University of Leeds, Leeds, UK.
J Bioeth Inq. 2020 Dec;17(4):789-792. doi: 10.1007/s11673-020-10048-1. Epub 2020 Nov 9.
In the United Kingdom, the question of how much information is required to be given to patients about the benefits and risks of proposed treatment remains extant. Issues about whether healthcare resources can accommodate extended shared decision-making processes are yet to be resolved. COVID-19 has now stepped into this arena of uncertainty, adding more complexity. U.K. public health responses to the pandemic raise important questions about professional standards regarding how the obtaining and recording of consent might change or be maintained in such emergency conditions, particularly in settings where equipment, medicines, and appropriately trained or specialized staff are in short supply. Such conditions have important implications for the professional capacity and knowledge available to discuss the risks and benefits of and alternatives to proposed treatment with patients. The government's drive to expedite the recruitment to wards of medical students nearing the end of their studies, as well as inviting retired practitioners back into practice, raises questions about the ability of such healthcare providers to engage fully in shared decision-making.This article explores whether the legal duty on healthcare practitioners to disclose the material risks of a proposed medical treatment to a patient should be upheld during pandemic conditions or whether the pre-eminence of patient autonomy should be partly sacrificed in such exceptional circumstances. We argue that measures to protect public health and to respect autonomous decision-making are not mutually exclusive and that there are good reasons to maintain professional standards in obtaining consent to treatment even during acute pressures on public health systems.

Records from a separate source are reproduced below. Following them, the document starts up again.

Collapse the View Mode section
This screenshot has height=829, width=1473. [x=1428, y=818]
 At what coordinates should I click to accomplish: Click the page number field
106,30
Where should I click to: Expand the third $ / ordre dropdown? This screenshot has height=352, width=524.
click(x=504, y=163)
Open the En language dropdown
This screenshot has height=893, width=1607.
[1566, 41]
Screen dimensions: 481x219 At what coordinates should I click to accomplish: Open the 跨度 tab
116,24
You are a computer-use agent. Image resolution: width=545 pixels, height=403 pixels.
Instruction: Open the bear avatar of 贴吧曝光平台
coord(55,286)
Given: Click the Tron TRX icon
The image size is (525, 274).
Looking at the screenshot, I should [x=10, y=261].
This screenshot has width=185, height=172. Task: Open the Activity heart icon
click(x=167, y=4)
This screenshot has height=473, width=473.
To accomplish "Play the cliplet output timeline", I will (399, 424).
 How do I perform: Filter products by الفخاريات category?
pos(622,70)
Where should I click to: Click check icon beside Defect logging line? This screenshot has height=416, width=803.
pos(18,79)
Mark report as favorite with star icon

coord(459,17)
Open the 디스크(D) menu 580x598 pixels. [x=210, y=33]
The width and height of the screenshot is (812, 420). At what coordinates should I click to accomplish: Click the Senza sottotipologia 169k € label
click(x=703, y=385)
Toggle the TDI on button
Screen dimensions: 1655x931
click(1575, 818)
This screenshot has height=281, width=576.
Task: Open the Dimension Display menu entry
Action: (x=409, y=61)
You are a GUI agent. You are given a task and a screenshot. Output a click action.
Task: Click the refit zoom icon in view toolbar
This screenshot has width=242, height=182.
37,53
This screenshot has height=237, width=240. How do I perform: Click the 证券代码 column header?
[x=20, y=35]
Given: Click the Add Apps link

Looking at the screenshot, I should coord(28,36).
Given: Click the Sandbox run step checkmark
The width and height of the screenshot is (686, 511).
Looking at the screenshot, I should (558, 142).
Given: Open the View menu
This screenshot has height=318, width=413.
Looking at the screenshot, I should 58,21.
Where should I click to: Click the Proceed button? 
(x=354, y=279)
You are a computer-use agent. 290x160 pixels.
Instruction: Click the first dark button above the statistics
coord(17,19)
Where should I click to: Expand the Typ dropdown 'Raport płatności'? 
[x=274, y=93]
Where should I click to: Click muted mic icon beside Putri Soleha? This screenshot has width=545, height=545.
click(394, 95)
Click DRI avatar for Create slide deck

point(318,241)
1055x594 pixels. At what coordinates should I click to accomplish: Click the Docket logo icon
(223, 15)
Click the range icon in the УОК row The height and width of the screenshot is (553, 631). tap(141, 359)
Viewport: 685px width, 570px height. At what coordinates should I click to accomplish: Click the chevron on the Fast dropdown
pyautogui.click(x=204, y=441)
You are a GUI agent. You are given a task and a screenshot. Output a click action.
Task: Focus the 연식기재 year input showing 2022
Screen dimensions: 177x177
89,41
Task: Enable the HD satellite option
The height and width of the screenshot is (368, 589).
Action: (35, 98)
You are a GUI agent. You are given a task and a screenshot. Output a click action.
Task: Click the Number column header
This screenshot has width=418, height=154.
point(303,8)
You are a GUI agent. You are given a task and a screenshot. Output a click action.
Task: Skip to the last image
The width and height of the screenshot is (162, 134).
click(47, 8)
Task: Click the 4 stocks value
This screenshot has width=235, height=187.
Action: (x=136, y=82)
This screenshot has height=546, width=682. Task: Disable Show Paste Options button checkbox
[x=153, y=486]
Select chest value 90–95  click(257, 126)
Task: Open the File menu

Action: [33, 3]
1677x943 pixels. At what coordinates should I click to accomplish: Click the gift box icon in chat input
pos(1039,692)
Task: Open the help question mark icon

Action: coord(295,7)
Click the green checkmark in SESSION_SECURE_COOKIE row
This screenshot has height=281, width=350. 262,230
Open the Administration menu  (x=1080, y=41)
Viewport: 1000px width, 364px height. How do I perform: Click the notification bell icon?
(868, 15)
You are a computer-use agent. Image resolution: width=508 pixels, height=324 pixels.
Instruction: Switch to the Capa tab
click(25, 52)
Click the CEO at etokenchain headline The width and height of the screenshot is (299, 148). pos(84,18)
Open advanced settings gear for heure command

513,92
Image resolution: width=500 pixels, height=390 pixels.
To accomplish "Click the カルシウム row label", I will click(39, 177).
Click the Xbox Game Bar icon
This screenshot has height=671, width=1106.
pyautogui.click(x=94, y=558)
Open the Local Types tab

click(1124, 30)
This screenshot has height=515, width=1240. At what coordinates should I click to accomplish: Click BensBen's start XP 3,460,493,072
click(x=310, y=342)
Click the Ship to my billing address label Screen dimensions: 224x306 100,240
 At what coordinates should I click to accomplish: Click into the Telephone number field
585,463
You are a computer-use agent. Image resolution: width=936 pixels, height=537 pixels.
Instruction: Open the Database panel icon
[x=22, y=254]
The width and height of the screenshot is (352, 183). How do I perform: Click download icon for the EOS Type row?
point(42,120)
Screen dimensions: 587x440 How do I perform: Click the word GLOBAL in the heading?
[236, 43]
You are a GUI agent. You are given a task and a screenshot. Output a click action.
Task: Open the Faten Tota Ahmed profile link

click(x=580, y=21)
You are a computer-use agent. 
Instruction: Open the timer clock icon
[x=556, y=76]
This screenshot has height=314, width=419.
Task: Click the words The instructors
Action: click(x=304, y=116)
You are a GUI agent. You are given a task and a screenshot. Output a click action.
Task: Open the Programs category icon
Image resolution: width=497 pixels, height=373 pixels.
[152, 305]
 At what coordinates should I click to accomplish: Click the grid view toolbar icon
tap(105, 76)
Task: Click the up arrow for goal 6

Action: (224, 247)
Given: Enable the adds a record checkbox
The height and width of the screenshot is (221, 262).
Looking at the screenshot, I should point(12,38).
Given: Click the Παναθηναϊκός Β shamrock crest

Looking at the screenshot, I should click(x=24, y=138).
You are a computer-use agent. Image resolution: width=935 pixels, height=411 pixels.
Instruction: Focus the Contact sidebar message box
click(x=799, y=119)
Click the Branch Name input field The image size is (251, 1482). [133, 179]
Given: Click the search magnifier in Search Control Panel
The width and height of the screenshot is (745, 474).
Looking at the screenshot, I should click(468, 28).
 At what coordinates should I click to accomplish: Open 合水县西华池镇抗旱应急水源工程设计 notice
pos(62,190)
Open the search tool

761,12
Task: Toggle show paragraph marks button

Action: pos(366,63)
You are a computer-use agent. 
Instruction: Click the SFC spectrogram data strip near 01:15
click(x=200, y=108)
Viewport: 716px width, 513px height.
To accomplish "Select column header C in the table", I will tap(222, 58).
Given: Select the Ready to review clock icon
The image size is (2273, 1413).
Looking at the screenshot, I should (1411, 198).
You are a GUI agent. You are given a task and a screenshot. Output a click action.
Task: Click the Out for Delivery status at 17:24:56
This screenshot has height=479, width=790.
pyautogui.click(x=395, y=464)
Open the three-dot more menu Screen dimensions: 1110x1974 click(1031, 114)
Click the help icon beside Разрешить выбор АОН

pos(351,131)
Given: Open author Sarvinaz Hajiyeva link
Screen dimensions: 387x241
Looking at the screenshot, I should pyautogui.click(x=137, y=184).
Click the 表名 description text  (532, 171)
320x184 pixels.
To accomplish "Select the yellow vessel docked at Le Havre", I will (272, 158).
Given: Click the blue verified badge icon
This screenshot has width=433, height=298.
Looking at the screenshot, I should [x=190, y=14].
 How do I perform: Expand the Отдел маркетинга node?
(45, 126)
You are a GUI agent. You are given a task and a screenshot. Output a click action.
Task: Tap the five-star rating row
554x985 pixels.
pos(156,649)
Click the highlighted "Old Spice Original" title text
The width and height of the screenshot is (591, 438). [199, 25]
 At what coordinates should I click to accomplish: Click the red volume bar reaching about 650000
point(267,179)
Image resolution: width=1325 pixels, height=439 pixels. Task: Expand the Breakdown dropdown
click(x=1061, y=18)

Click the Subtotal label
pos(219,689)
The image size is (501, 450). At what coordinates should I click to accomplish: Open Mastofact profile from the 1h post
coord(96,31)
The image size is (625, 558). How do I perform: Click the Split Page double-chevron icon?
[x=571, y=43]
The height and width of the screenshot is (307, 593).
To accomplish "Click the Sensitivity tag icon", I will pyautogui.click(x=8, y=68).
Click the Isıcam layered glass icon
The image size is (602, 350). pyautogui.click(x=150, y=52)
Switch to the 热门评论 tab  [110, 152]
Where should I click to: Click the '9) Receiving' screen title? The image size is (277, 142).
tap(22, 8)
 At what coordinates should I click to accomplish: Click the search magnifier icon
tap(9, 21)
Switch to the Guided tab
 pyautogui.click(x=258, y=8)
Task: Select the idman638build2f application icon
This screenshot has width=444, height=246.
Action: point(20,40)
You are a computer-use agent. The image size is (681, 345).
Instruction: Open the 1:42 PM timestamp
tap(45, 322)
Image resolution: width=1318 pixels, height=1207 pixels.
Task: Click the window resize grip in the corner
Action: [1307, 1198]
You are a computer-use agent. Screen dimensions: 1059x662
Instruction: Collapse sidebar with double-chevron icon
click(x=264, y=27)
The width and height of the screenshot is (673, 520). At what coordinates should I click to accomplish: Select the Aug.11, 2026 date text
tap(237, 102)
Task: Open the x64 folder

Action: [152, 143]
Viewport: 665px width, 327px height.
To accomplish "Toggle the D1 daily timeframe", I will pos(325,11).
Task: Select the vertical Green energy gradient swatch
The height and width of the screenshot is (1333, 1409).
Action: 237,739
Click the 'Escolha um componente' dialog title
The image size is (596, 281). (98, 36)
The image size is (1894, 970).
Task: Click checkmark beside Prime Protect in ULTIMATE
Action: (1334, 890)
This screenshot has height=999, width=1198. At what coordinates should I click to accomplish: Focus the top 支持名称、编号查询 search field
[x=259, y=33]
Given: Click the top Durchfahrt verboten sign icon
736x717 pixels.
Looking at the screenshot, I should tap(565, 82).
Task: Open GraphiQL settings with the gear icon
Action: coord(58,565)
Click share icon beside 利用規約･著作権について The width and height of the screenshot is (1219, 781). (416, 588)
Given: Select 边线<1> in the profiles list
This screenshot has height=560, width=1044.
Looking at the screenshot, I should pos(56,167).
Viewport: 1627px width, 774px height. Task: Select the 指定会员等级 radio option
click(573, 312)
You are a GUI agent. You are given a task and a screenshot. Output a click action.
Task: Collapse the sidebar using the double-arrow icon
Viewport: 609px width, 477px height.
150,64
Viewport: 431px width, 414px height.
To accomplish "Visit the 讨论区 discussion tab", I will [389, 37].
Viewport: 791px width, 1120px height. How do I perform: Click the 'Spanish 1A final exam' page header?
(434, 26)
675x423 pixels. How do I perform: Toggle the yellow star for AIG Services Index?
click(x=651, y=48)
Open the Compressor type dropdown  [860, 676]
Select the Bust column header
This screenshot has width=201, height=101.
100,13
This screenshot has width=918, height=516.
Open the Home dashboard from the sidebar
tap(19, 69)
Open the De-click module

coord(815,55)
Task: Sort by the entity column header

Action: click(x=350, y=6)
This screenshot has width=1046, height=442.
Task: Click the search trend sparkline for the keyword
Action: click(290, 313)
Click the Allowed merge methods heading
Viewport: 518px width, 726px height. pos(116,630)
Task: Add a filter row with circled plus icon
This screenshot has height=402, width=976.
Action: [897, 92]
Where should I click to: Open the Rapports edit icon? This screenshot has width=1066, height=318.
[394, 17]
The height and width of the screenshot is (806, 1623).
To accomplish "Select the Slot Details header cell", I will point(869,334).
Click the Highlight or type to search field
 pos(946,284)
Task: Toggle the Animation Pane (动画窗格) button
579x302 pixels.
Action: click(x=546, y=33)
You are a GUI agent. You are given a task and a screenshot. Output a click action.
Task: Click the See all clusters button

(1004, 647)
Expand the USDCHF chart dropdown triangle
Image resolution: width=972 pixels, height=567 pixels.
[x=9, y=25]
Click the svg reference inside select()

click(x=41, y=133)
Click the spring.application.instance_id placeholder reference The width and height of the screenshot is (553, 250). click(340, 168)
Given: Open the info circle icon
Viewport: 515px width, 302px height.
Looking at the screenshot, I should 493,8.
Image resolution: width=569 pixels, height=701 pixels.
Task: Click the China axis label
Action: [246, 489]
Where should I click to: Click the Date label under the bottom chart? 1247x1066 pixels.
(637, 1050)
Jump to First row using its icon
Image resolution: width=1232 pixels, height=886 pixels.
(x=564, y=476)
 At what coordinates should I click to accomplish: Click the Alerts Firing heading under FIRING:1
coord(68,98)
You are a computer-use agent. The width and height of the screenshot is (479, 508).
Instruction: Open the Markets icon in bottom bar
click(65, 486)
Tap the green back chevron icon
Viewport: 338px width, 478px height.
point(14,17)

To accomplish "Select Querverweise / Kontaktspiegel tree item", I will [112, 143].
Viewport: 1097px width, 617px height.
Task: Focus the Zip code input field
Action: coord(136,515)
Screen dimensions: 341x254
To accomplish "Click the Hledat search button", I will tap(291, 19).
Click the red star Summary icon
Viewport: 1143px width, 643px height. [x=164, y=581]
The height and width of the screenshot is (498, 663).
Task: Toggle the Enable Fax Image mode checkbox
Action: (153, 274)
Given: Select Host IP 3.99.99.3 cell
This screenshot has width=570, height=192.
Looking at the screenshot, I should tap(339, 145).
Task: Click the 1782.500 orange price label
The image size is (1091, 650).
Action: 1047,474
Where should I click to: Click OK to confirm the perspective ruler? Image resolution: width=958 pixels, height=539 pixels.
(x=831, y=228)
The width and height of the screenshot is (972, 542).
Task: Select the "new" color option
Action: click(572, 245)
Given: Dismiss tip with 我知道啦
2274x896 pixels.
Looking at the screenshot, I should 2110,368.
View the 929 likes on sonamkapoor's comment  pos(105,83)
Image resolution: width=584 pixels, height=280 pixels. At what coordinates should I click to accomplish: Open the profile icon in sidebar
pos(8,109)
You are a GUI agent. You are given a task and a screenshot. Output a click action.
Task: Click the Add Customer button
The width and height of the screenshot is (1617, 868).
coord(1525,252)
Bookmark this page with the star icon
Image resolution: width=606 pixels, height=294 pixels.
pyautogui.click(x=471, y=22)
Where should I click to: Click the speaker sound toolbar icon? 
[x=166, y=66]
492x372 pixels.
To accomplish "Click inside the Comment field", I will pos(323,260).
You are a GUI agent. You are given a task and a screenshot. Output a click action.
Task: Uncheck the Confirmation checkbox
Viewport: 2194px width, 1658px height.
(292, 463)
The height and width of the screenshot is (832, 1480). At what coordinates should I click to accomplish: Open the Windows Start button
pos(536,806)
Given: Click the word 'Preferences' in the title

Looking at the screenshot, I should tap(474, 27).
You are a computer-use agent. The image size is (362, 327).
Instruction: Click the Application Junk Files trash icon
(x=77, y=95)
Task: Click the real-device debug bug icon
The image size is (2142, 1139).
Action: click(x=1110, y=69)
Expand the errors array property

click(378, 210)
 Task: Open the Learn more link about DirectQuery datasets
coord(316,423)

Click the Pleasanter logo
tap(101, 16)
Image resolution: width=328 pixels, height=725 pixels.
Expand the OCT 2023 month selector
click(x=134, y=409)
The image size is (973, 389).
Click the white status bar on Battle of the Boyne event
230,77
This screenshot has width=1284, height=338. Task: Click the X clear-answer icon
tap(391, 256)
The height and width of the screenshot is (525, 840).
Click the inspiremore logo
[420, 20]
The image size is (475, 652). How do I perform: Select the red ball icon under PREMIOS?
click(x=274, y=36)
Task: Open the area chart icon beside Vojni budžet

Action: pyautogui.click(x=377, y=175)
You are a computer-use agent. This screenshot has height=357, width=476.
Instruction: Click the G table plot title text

在英国,关于需要向患者提供多少关于拟议治疗的益处和风险的信息的问题仍然存在。关于医疗保健资源是否能够容纳扩展的共同决策过程的问题尚未得到解决。COVID-19 现已进入这一不确定领域,增加了更多的复杂性。英国对大流行的公共卫生应对措施提出了关于专业标准的重要问题,即在这种紧急情况下,同意的获取和记录可能会发生怎样的变化或如何保持不变,特别是在设备、药品和适当训练有素或专业人员短缺的情况下。这种情况对与患者讨论拟议治疗的风险和益处以及替代方案的专业能力和知识有重要影响。政府急于招募即将完成学业的医学生到病房,以及邀请退休医生重新执业,这引发了人们对这些医疗保健提供者是否能够充分参与共同决策的质疑。本文探讨了在大流行期间,医疗保健从业者向患者披露拟议医疗的重大风险的法律义务是否应得到维持,或者在这种特殊情况下,患者自主权的至上地位是否应部分牺牲。我们认为,保护公共健康和尊重自主决策的措施并非相互排斥,即使在公共卫生系统面临巨大压力的情况下,也有充分的理由在获得治疗同意方面维持专业标准。